#### [Problem description]
Which lines of the data contain the string "computer"? Copy every one of them.

*** Opening Dataset entries ***

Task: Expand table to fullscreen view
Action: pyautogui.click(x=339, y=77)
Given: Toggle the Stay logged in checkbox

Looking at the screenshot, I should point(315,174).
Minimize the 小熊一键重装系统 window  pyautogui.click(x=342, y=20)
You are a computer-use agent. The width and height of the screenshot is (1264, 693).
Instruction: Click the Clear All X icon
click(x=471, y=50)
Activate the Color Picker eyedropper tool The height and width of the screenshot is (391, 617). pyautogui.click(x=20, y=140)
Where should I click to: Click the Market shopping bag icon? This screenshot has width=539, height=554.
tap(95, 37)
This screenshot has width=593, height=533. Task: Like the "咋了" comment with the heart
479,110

*** Closing Dataset entries ***
*** Opening Dataset entries ***

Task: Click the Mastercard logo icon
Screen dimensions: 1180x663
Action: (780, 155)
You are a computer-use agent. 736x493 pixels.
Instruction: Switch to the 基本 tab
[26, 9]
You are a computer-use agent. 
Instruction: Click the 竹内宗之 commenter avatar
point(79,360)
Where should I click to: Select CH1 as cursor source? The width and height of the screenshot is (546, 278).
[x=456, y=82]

*** Closing Dataset entries ***

#### [Exercise solution]
You are a computer-use agent. The width and height of the screenshot is (1264, 693).
You are a computer-use agent. 736x493 pixels.
You are a computer-use agent. 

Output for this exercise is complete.